**INSTRUCTIONS FOR THE TASK**
The expected output is the data below, restated word for word.

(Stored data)
*** Block opens ***

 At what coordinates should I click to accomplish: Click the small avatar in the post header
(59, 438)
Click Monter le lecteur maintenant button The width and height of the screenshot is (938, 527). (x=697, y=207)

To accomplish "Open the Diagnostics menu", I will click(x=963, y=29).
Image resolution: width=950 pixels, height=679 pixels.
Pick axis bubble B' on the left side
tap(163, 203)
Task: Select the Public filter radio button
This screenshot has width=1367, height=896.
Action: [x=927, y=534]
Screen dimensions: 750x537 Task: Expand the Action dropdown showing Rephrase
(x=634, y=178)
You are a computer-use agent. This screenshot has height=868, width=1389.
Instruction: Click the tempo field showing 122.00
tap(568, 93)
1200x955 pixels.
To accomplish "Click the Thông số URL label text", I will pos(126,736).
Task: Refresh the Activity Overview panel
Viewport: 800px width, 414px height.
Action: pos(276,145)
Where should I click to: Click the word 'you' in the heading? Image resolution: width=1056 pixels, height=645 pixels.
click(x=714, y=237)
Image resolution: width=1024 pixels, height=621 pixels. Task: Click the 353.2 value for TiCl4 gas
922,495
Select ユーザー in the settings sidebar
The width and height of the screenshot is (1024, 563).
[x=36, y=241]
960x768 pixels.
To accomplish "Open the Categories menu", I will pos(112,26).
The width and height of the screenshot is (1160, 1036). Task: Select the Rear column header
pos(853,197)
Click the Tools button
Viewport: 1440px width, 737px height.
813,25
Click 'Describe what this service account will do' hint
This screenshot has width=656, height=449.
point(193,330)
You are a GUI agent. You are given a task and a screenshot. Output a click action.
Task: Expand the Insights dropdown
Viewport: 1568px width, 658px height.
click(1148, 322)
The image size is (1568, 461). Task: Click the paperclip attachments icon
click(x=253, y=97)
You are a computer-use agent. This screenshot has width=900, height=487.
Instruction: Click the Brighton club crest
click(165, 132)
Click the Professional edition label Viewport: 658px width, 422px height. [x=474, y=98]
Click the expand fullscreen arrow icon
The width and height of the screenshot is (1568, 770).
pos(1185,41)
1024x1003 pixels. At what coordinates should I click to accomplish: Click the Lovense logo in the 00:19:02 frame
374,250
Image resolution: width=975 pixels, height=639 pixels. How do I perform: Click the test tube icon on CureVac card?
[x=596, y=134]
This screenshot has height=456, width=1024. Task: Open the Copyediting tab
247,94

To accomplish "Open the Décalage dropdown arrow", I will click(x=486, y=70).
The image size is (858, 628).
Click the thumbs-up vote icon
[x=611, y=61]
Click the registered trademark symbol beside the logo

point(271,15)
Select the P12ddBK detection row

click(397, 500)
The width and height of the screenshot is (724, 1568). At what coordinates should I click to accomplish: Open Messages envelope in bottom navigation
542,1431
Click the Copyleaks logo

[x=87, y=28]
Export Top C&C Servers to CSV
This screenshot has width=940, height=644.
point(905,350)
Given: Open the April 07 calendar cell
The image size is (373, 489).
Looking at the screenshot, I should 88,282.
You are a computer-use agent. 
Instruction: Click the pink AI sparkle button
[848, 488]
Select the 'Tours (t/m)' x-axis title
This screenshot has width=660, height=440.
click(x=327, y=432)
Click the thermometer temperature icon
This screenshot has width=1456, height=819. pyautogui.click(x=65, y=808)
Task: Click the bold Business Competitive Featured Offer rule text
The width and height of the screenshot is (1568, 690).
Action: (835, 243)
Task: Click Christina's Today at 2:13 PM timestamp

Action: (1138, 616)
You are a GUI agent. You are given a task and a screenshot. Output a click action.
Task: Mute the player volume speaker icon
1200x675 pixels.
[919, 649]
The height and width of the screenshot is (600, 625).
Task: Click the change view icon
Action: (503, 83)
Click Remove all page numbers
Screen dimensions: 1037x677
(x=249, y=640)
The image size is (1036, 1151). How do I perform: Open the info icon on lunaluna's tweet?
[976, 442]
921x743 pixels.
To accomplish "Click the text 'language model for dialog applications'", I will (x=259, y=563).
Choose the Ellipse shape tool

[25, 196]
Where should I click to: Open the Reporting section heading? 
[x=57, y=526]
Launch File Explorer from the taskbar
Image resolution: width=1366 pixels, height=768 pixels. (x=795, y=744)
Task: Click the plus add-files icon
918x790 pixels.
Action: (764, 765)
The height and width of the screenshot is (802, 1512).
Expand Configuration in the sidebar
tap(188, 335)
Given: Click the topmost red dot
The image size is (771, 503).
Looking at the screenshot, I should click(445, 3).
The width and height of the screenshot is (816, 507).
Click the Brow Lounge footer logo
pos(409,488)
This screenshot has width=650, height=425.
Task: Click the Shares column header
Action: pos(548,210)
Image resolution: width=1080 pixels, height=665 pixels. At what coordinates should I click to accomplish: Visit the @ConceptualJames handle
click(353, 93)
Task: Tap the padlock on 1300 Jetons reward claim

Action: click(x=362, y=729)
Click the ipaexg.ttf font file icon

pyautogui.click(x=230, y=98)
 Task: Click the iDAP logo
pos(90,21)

*** Block closes ***

**WRITTEN RESPONSE**
 At what coordinates should I click to accomplish: Click the small avatar in the post header
(59, 438)
Click Monter le lecteur maintenant button The width and height of the screenshot is (938, 527). (x=697, y=207)

To accomplish "Open the Diagnostics menu", I will click(x=963, y=29).
Image resolution: width=950 pixels, height=679 pixels.
Pick axis bubble B' on the left side
tap(163, 203)
Task: Select the Public filter radio button
This screenshot has width=1367, height=896.
Action: [x=927, y=534]
Screen dimensions: 750x537 Task: Expand the Action dropdown showing Rephrase
(x=634, y=178)
You are a computer-use agent. This screenshot has height=868, width=1389.
Instruction: Click the tempo field showing 122.00
tap(568, 93)
1200x955 pixels.
To accomplish "Click the Thông số URL label text", I will pos(126,736).
Task: Refresh the Activity Overview panel
Viewport: 800px width, 414px height.
Action: pos(276,145)
Where should I click to: Click the word 'you' in the heading? Image resolution: width=1056 pixels, height=645 pixels.
click(x=714, y=237)
Image resolution: width=1024 pixels, height=621 pixels. Task: Click the 353.2 value for TiCl4 gas
922,495
Select ユーザー in the settings sidebar
The width and height of the screenshot is (1024, 563).
[x=36, y=241]
960x768 pixels.
To accomplish "Open the Categories menu", I will pos(112,26).
The width and height of the screenshot is (1160, 1036). Task: Select the Rear column header
pos(853,197)
Click the Tools button
Viewport: 1440px width, 737px height.
813,25
Click 'Describe what this service account will do' hint
This screenshot has width=656, height=449.
point(193,330)
You are a GUI agent. You are given a task and a screenshot. Output a click action.
Task: Expand the Insights dropdown
Viewport: 1568px width, 658px height.
click(1148, 322)
The image size is (1568, 461). Task: Click the paperclip attachments icon
click(x=253, y=97)
You are a computer-use agent. This screenshot has width=900, height=487.
Instruction: Click the Brighton club crest
click(165, 132)
Click the Professional edition label Viewport: 658px width, 422px height. [x=474, y=98]
Click the expand fullscreen arrow icon
The width and height of the screenshot is (1568, 770).
pos(1185,41)
1024x1003 pixels. At what coordinates should I click to accomplish: Click the Lovense logo in the 00:19:02 frame
374,250
Image resolution: width=975 pixels, height=639 pixels. How do I perform: Click the test tube icon on CureVac card?
[x=596, y=134]
This screenshot has height=456, width=1024. Task: Open the Copyediting tab
247,94

To accomplish "Open the Décalage dropdown arrow", I will click(x=486, y=70).
The image size is (858, 628).
Click the thumbs-up vote icon
[x=611, y=61]
Click the registered trademark symbol beside the logo

point(271,15)
Select the P12ddBK detection row

click(397, 500)
The width and height of the screenshot is (724, 1568). At what coordinates should I click to accomplish: Open Messages envelope in bottom navigation
542,1431
Click the Copyleaks logo

[x=87, y=28]
Export Top C&C Servers to CSV
This screenshot has width=940, height=644.
point(905,350)
Given: Open the April 07 calendar cell
The image size is (373, 489).
Looking at the screenshot, I should 88,282.
You are a computer-use agent. 
Instruction: Click the pink AI sparkle button
[848, 488]
Select the 'Tours (t/m)' x-axis title
This screenshot has width=660, height=440.
click(x=327, y=432)
Click the thermometer temperature icon
This screenshot has width=1456, height=819. pyautogui.click(x=65, y=808)
Task: Click the bold Business Competitive Featured Offer rule text
The width and height of the screenshot is (1568, 690).
Action: (835, 243)
Task: Click Christina's Today at 2:13 PM timestamp

Action: (1138, 616)
You are a GUI agent. You are given a task and a screenshot. Output a click action.
Task: Mute the player volume speaker icon
1200x675 pixels.
[919, 649]
The height and width of the screenshot is (600, 625).
Task: Click the change view icon
Action: (503, 83)
Click Remove all page numbers
Screen dimensions: 1037x677
(x=249, y=640)
The image size is (1036, 1151). How do I perform: Open the info icon on lunaluna's tweet?
[976, 442]
921x743 pixels.
To accomplish "Click the text 'language model for dialog applications'", I will (x=259, y=563).
Choose the Ellipse shape tool

[25, 196]
Where should I click to: Open the Reporting section heading? 
[x=57, y=526]
Launch File Explorer from the taskbar
Image resolution: width=1366 pixels, height=768 pixels. (x=795, y=744)
Task: Click the plus add-files icon
918x790 pixels.
Action: (764, 765)
The height and width of the screenshot is (802, 1512).
Expand Configuration in the sidebar
tap(188, 335)
Given: Click the topmost red dot
The image size is (771, 503).
Looking at the screenshot, I should click(445, 3).
The width and height of the screenshot is (816, 507).
Click the Brow Lounge footer logo
pos(409,488)
This screenshot has width=650, height=425.
Task: Click the Shares column header
Action: pos(548,210)
Image resolution: width=1080 pixels, height=665 pixels. At what coordinates should I click to accomplish: Visit the @ConceptualJames handle
click(353, 93)
Task: Tap the padlock on 1300 Jetons reward claim

Action: click(x=362, y=729)
Click the ipaexg.ttf font file icon

pyautogui.click(x=230, y=98)
 Task: Click the iDAP logo
pos(90,21)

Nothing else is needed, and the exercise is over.